§ EXERCISE PROMPT
Pictures do not belong in the output. Reproduce exactly the lines from the start of the records through the line with "Michael Gil (310, 1437)".
(Beginning of DATA SUPPLIED)
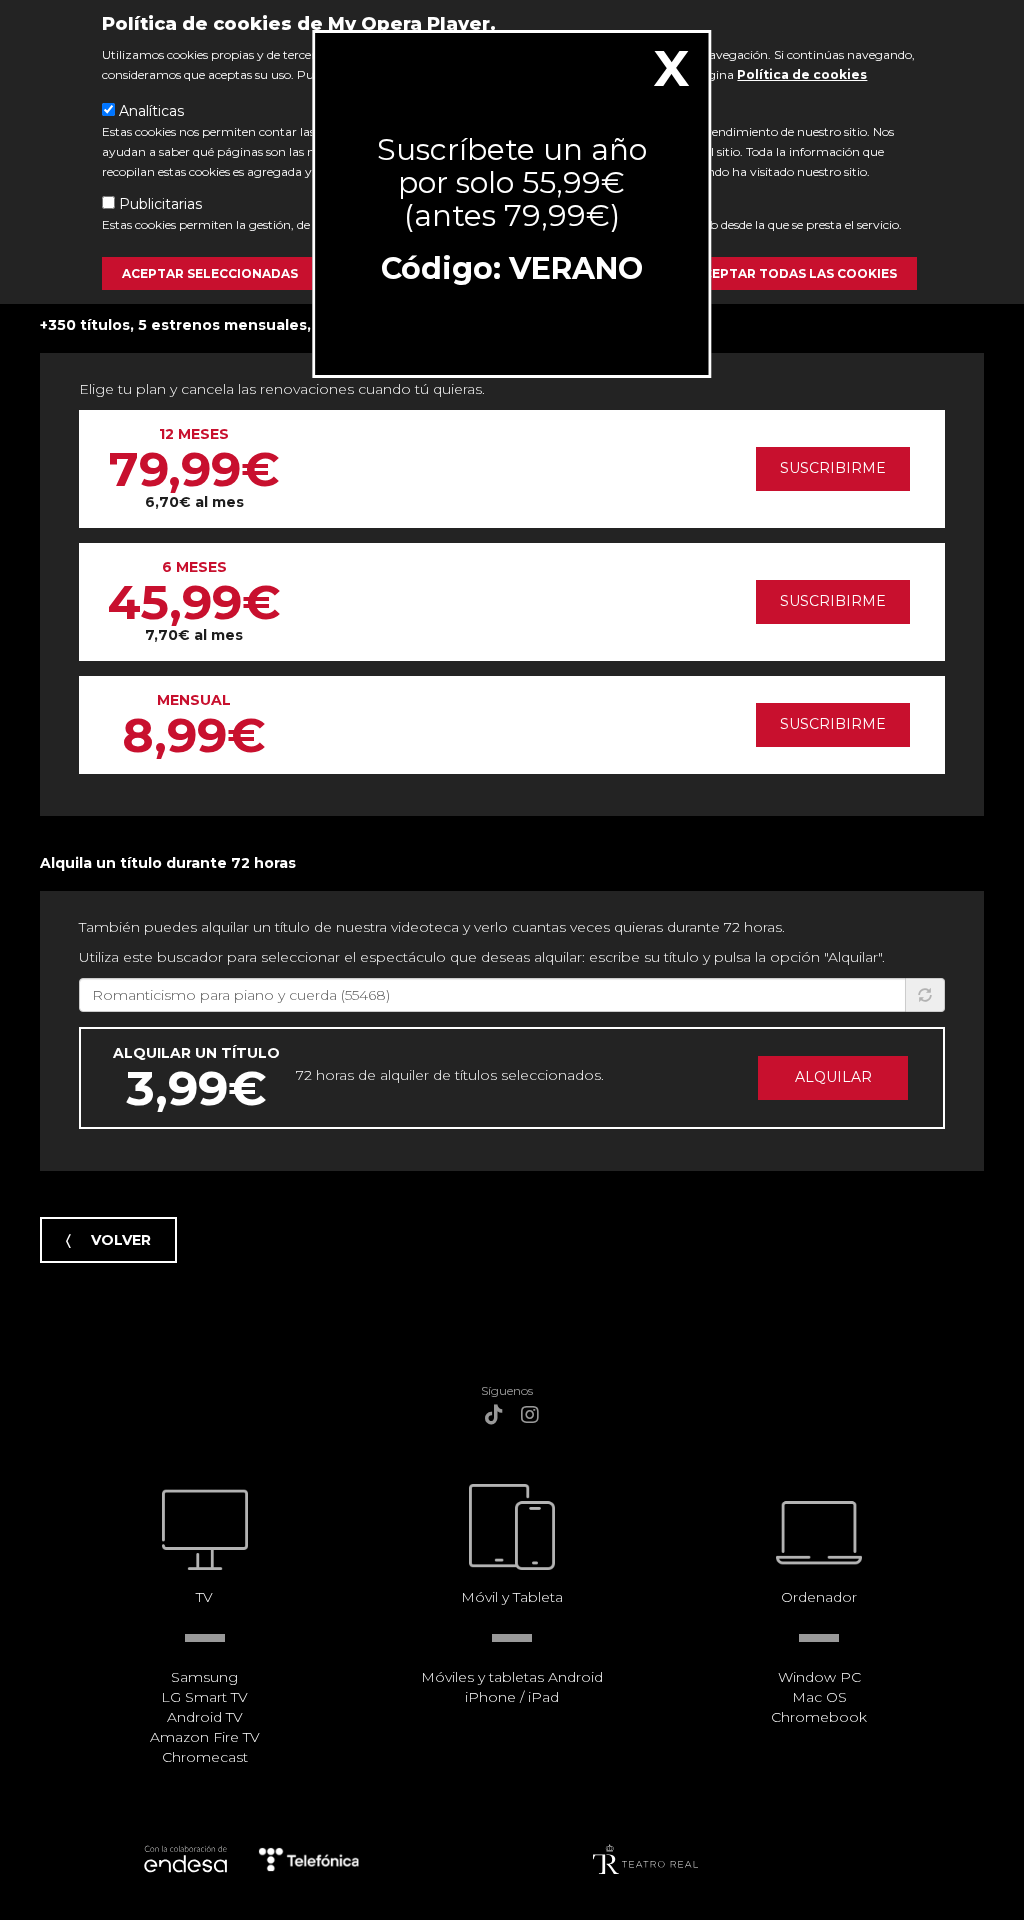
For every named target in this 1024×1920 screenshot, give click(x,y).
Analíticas (151, 111)
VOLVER (121, 1240)
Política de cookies (802, 74)
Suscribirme (833, 468)
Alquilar (833, 1077)
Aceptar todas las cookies (795, 273)
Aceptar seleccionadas (210, 273)
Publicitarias (160, 204)
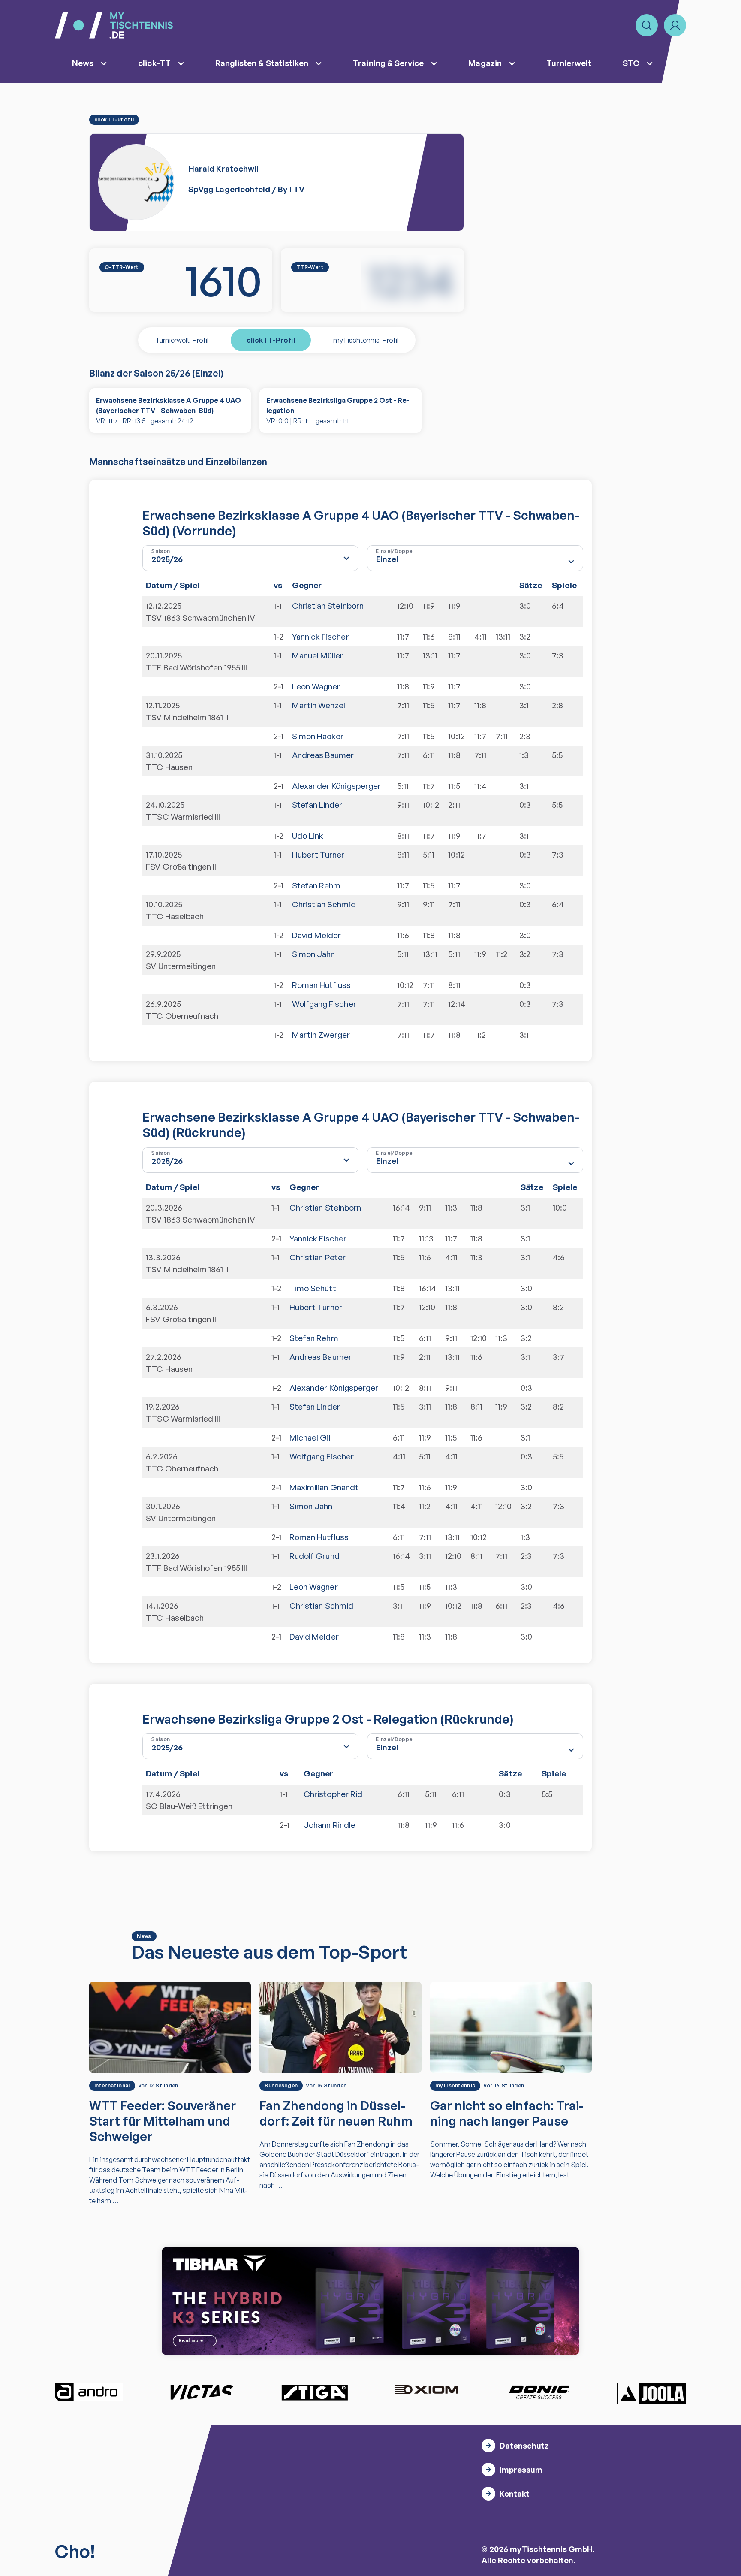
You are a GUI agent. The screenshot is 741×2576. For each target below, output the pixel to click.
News (82, 63)
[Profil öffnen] (675, 25)
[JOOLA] (652, 2393)
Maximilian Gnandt (323, 1487)
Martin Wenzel (319, 705)
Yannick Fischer (320, 636)
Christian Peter (317, 1257)
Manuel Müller (317, 655)
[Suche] (647, 25)
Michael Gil (310, 1437)
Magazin (484, 63)
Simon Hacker (318, 736)
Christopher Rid (333, 1794)
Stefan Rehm (316, 885)
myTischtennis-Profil (365, 340)
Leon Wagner (316, 686)
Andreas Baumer (323, 755)
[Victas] (201, 2392)
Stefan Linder (317, 805)
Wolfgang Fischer (324, 1004)
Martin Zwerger (321, 1035)
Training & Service (388, 63)
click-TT (154, 63)
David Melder (316, 935)
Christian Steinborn (328, 606)
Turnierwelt (569, 63)
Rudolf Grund (314, 1556)
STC (631, 63)
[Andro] (89, 2392)
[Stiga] (314, 2392)
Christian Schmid (324, 904)
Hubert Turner (318, 854)
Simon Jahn (313, 954)
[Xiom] (426, 2391)
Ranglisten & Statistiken (262, 63)
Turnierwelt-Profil (181, 340)
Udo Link (308, 835)
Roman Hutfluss (321, 985)
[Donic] (539, 2392)
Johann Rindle (329, 1825)
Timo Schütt (312, 1288)
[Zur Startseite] (114, 25)
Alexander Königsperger (336, 786)
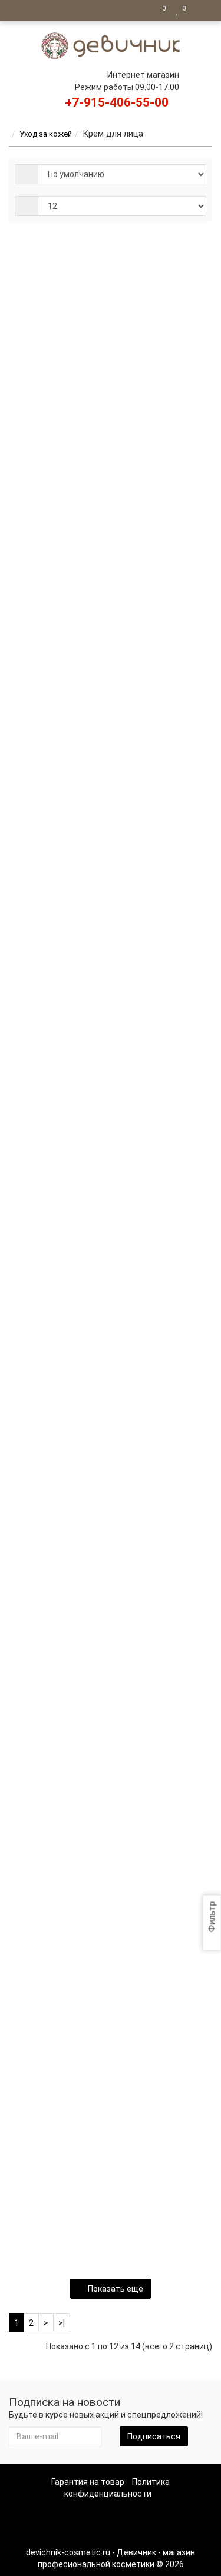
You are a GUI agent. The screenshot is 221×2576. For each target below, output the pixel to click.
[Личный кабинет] (200, 10)
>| (61, 2323)
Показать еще (115, 2288)
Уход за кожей (45, 134)
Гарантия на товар (87, 2482)
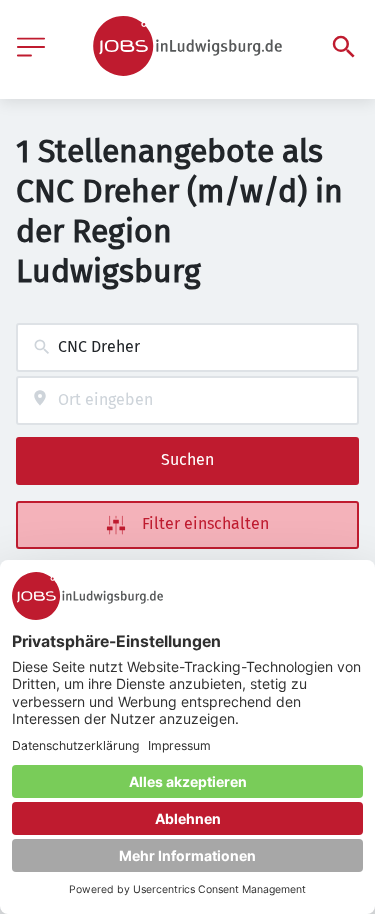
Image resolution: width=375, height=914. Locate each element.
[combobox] (187, 347)
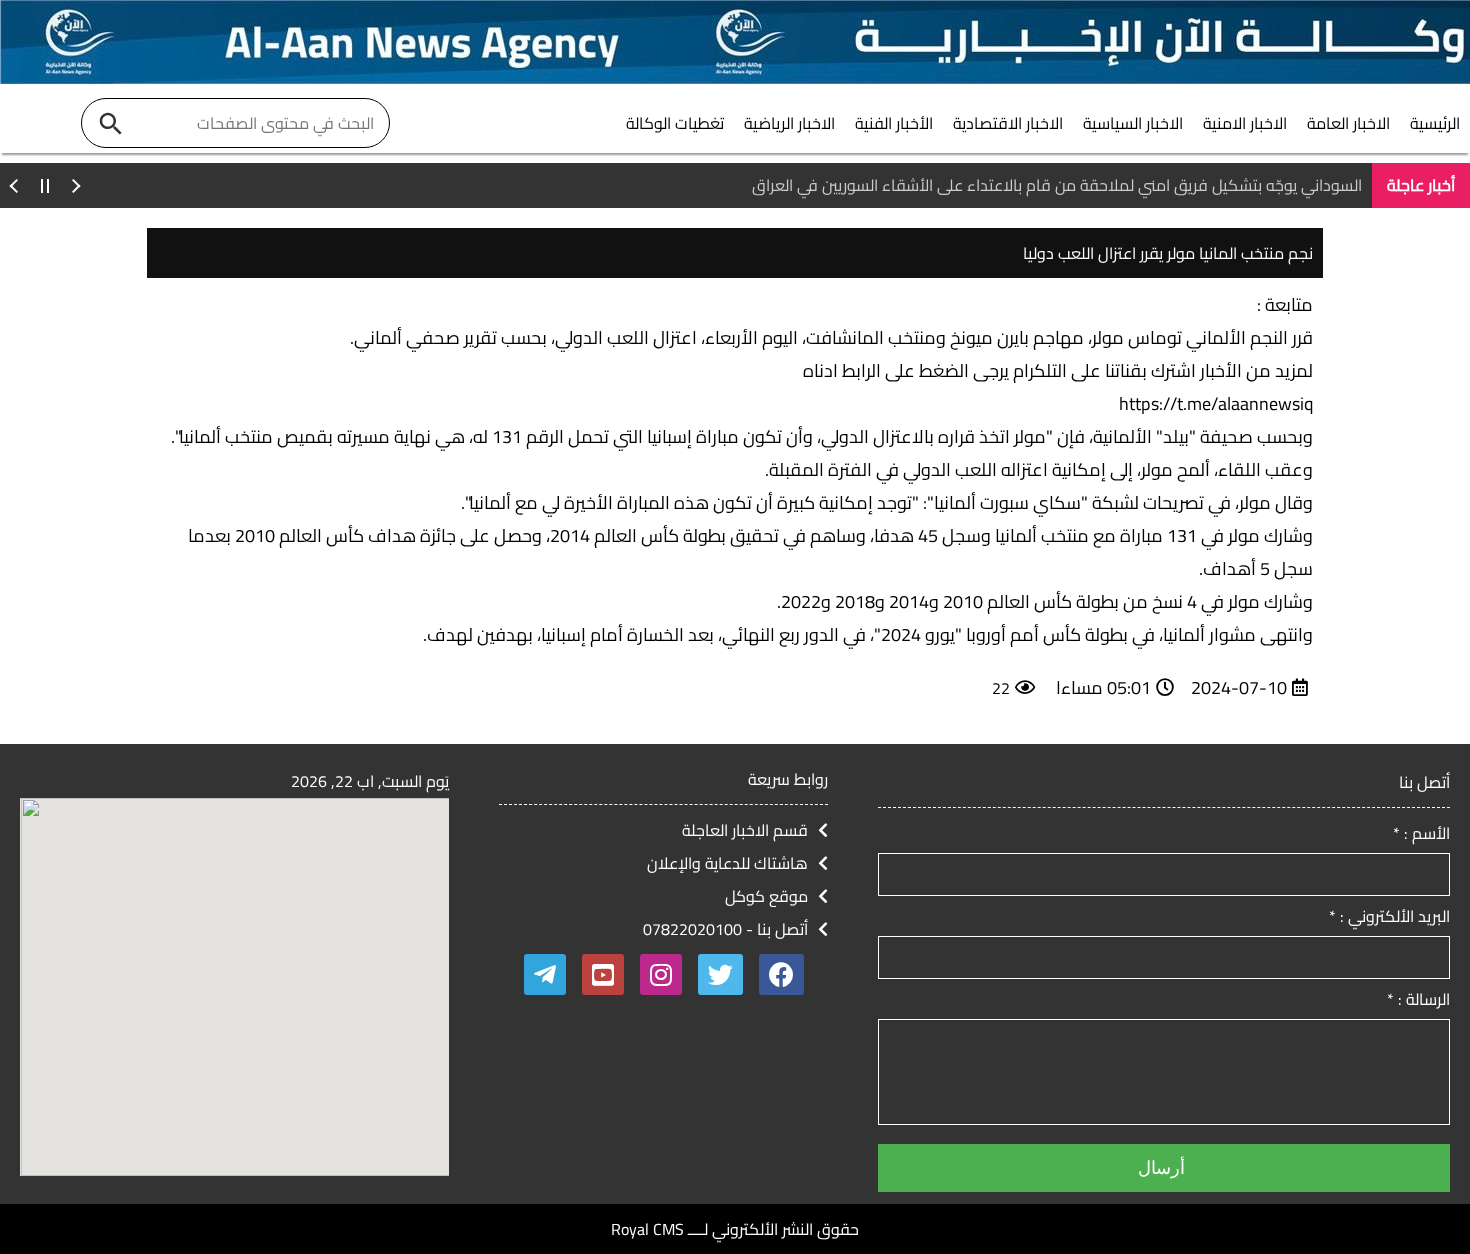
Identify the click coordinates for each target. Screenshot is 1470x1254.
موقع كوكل (766, 896)
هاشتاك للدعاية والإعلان (727, 863)
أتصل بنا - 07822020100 (725, 929)
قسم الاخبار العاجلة (745, 830)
(End of DATA SUPPLIED)
§ EXPECTED OUTPUT
For every named target in this 1024×1920 screenshot, give click(x,y).
Analíticas (151, 111)
VOLVER (121, 1240)
Política de cookies (802, 74)
Suscribirme (833, 468)
Alquilar (833, 1077)
Aceptar todas las cookies (795, 273)
Aceptar seleccionadas (210, 273)
Publicitarias (160, 204)
You are a GUI agent. The screenshot is 741×2576. For each target below, output the pixel to click.
News (82, 63)
[Profil öffnen] (675, 25)
[JOOLA] (652, 2393)
Maximilian Gnandt (323, 1487)
Martin Wenzel (319, 705)
Yannick Fischer (320, 636)
Christian Peter (317, 1257)
Manuel Müller (317, 655)
[Suche] (647, 25)
Michael Gil (310, 1437)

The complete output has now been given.